■ **GOAL**:
Arrange the items below as a Markdown table with the columns Row and Line. Number each nonblank line in order and skip the blank ones.
++++++++
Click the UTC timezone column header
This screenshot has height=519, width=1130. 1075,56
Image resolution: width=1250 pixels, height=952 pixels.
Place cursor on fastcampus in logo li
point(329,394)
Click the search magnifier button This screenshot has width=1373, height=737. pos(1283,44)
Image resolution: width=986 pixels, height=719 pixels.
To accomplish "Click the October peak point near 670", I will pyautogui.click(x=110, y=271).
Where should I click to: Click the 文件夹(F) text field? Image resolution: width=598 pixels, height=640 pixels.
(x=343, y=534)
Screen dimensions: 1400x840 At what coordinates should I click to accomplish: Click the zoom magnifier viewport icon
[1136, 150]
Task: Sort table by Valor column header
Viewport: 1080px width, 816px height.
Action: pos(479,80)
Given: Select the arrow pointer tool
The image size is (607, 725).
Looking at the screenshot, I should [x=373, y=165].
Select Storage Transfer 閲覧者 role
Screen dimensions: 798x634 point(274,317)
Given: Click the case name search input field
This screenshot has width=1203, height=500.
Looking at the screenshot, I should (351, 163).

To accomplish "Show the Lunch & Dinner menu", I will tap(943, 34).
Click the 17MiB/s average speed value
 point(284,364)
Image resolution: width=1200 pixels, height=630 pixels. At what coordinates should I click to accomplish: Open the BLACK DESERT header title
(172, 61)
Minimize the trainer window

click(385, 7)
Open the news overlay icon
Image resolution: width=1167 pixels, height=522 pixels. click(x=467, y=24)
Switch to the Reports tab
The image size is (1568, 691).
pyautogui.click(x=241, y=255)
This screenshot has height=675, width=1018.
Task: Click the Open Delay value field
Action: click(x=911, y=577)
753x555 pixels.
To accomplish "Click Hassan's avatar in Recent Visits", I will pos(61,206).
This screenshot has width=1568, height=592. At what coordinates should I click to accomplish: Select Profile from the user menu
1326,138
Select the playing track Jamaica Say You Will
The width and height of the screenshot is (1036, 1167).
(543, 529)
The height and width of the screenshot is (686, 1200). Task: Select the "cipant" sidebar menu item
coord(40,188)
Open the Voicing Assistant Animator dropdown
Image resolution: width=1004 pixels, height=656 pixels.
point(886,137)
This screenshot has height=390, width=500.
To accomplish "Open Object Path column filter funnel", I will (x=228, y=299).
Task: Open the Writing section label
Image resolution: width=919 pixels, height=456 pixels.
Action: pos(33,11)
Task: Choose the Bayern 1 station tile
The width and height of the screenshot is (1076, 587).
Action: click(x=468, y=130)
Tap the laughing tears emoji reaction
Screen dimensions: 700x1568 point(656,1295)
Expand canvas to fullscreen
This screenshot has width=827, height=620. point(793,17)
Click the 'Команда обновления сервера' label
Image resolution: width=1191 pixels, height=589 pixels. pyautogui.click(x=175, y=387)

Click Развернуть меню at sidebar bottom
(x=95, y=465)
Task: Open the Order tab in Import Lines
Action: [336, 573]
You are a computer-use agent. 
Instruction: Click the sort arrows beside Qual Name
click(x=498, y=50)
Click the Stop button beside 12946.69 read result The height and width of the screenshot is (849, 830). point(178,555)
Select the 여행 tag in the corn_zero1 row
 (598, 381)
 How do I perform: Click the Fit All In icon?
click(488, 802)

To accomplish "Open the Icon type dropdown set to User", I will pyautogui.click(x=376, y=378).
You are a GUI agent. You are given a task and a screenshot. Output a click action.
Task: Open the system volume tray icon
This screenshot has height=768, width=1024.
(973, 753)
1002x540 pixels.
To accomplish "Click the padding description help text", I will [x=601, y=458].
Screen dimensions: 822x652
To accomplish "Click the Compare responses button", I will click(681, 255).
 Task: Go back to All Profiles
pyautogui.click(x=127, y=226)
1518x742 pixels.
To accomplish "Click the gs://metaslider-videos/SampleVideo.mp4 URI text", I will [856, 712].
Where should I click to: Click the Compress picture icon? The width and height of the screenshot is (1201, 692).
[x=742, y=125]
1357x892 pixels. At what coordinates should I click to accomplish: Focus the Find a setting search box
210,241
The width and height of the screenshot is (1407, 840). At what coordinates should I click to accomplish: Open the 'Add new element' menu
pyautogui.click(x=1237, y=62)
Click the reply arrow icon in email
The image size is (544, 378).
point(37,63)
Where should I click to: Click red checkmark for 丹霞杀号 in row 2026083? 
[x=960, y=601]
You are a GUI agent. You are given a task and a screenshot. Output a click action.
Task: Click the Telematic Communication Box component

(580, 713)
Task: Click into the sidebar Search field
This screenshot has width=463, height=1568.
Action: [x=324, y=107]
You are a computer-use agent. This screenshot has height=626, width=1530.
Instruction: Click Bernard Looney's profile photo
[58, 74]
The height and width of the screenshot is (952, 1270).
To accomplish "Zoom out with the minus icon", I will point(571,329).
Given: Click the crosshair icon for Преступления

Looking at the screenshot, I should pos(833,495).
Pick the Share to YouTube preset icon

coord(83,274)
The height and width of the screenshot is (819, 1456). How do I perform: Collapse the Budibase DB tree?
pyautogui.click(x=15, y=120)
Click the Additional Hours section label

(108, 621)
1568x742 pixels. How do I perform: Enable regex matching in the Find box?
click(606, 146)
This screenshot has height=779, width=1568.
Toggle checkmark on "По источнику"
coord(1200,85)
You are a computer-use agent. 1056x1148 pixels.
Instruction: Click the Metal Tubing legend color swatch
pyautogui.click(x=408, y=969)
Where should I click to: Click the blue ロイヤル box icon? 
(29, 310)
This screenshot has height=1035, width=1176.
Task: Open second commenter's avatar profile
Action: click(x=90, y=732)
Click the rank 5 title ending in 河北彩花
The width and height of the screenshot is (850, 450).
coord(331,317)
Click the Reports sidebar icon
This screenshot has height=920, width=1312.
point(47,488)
++++++++
■ **RESPONSE FOR THIS EXERCISE**:
| Row | Line |
|---|---|
| 1 | Click the UTC timezone column header |
| 2 | This screenshot has height=519, width=1130. 1075,56 |
| 3 | Image resolution: width=1250 pixels, height=952 pixels. |
| 4 | Place cursor on fastcampus in logo li |
| 5 | point(329,394) |
| 6 | Click the search magnifier button This screenshot has width=1373, height=737. pos(1283,44) |
| 7 | Image resolution: width=986 pixels, height=719 pixels. |
| 8 | To accomplish "Click the October peak point near 670", I will pyautogui.click(x=110, y=271). |
| 9 | Where should I click to: Click the 文件夹(F) text field? Image resolution: width=598 pixels, height=640 pixels. |
| 10 | (x=343, y=534) |
| 11 | Screen dimensions: 1400x840 At what coordinates should I click to accomplish: Click the zoom magnifier viewport icon |
| 12 | [1136, 150] |
| 13 | Task: Sort table by Valor column header |
| 14 | Viewport: 1080px width, 816px height. |
| 15 | Action: pos(479,80) |
| 16 | Given: Select the arrow pointer tool |
| 17 | The image size is (607, 725). |
| 18 | Looking at the screenshot, I should [x=373, y=165]. |
| 19 | Select Storage Transfer 閲覧者 role |
| 20 | Screen dimensions: 798x634 point(274,317) |
| 21 | Given: Click the case name search input field |
| 22 | This screenshot has width=1203, height=500. |
| 23 | Looking at the screenshot, I should (351, 163). |
| 24 | To accomplish "Show the Lunch & Dinner menu", I will tap(943, 34). |
| 25 | Click the 17MiB/s average speed value |
| 26 |  point(284,364) |
| 27 | Image resolution: width=1200 pixels, height=630 pixels. At what coordinates should I click to accomplish: Open the BLACK DESERT header title |
| 28 | (172, 61) |
| 29 | Minimize the trainer window |
| 30 | click(385, 7) |
| 31 | Open the news overlay icon |
| 32 | Image resolution: width=1167 pixels, height=522 pixels. click(x=467, y=24) |
| 33 | Switch to the Reports tab |
| 34 | The image size is (1568, 691). |
| 35 | pyautogui.click(x=241, y=255) |
| 36 | This screenshot has height=675, width=1018. |
| 37 | Task: Click the Open Delay value field |
| 38 | Action: click(x=911, y=577) |
| 39 | 753x555 pixels. |
| 40 | To accomplish "Click Hassan's avatar in Recent Visits", I will pos(61,206). |
| 41 | This screenshot has width=1568, height=592. At what coordinates should I click to accomplish: Select Profile from the user menu |
| 42 | 1326,138 |
| 43 | Select the playing track Jamaica Say You Will |
| 44 | The width and height of the screenshot is (1036, 1167). |
| 45 | (543, 529) |
| 46 | The height and width of the screenshot is (686, 1200). Task: Select the "cipant" sidebar menu item |
| 47 | coord(40,188) |
| 48 | Open the Voicing Assistant Animator dropdown |
| 49 | Image resolution: width=1004 pixels, height=656 pixels. |
| 50 | point(886,137) |
| 51 | This screenshot has height=390, width=500. |
| 52 | To accomplish "Open Object Path column filter funnel", I will (x=228, y=299). |
| 53 | Task: Open the Writing section label |
| 54 | Image resolution: width=919 pixels, height=456 pixels. |
| 55 | Action: pos(33,11) |
| 56 | Task: Choose the Bayern 1 station tile |
| 57 | The width and height of the screenshot is (1076, 587). |
| 58 | Action: click(x=468, y=130) |
| 59 | Tap the laughing tears emoji reaction |
| 60 | Screen dimensions: 700x1568 point(656,1295) |
| 61 | Expand canvas to fullscreen |
| 62 | This screenshot has width=827, height=620. point(793,17) |
| 63 | Click the 'Команда обновления сервера' label |
| 64 | Image resolution: width=1191 pixels, height=589 pixels. pyautogui.click(x=175, y=387) |
| 65 | Click Развернуть меню at sidebar bottom |
| 66 | (x=95, y=465) |
| 67 | Task: Open the Order tab in Import Lines |
| 68 | Action: [336, 573] |
| 69 | You are a computer-use agent.  |
| 70 | Instruction: Click the sort arrows beside Qual Name |
| 71 | click(x=498, y=50) |
| 72 | Click the Stop button beside 12946.69 read result The height and width of the screenshot is (849, 830). point(178,555) |
| 73 | Select the 여행 tag in the corn_zero1 row |
| 74 |  (598, 381) |
| 75 |  How do I perform: Click the Fit All In icon? |
| 76 | click(488, 802) |
| 77 | To accomplish "Open the Icon type dropdown set to User", I will pyautogui.click(x=376, y=378). |
| 78 | You are a GUI agent. You are given a task and a screenshot. Output a click action. |
| 79 | Task: Open the system volume tray icon |
| 80 | This screenshot has height=768, width=1024. |
| 81 | (973, 753) |
| 82 | 1002x540 pixels. |
| 83 | To accomplish "Click the padding description help text", I will [x=601, y=458]. |
| 84 | Screen dimensions: 822x652 |
| 85 | To accomplish "Click the Compare responses button", I will click(681, 255). |
| 86 |  Task: Go back to All Profiles |
| 87 | pyautogui.click(x=127, y=226) |
| 88 | 1518x742 pixels. |
| 89 | To accomplish "Click the gs://metaslider-videos/SampleVideo.mp4 URI text", I will [856, 712]. |
| 90 | Where should I click to: Click the Compress picture icon? The width and height of the screenshot is (1201, 692). |
| 91 | [x=742, y=125] |
| 92 | 1357x892 pixels. At what coordinates should I click to accomplish: Focus the Find a setting search box |
| 93 | 210,241 |
| 94 | The width and height of the screenshot is (1407, 840). At what coordinates should I click to accomplish: Open the 'Add new element' menu |
| 95 | pyautogui.click(x=1237, y=62) |
| 96 | Click the reply arrow icon in email |
| 97 | The image size is (544, 378). |
| 98 | point(37,63) |
| 99 | Where should I click to: Click red checkmark for 丹霞杀号 in row 2026083?  |
| 100 | [x=960, y=601] |
| 101 | You are a GUI agent. You are given a task and a screenshot. Output a click action. |
| 102 | Task: Click the Telematic Communication Box component |
| 103 | (580, 713) |
| 104 | Task: Click into the sidebar Search field |
| 105 | This screenshot has width=463, height=1568. |
| 106 | Action: [x=324, y=107] |
| 107 | You are a computer-use agent. This screenshot has height=626, width=1530. |
| 108 | Instruction: Click Bernard Looney's profile photo |
| 109 | [58, 74] |
| 110 | The height and width of the screenshot is (952, 1270). |
| 111 | To accomplish "Zoom out with the minus icon", I will point(571,329). |
| 112 | Given: Click the crosshair icon for Преступления |
| 113 | Looking at the screenshot, I should pos(833,495). |
| 114 | Pick the Share to YouTube preset icon |
| 115 | coord(83,274) |
| 116 | The height and width of the screenshot is (819, 1456). How do I perform: Collapse the Budibase DB tree? |
| 117 | pyautogui.click(x=15, y=120) |
| 118 | Click the Additional Hours section label |
| 119 | (108, 621) |
| 120 | 1568x742 pixels. How do I perform: Enable regex matching in the Find box? |
| 121 | click(606, 146) |
| 122 | This screenshot has height=779, width=1568. |
| 123 | Toggle checkmark on "По источнику" |
| 124 | coord(1200,85) |
| 125 | You are a computer-use agent. 1056x1148 pixels. |
| 126 | Instruction: Click the Metal Tubing legend color swatch |
| 127 | pyautogui.click(x=408, y=969) |
| 128 | Where should I click to: Click the blue ロイヤル box icon?  |
| 129 | (29, 310) |
| 130 | This screenshot has height=1035, width=1176. |
| 131 | Task: Open second commenter's avatar profile |
| 132 | Action: click(x=90, y=732) |
| 133 | Click the rank 5 title ending in 河北彩花 |
| 134 | The width and height of the screenshot is (850, 450). |
| 135 | coord(331,317) |
| 136 | Click the Reports sidebar icon |
| 137 | This screenshot has height=920, width=1312. |
| 138 | point(47,488) |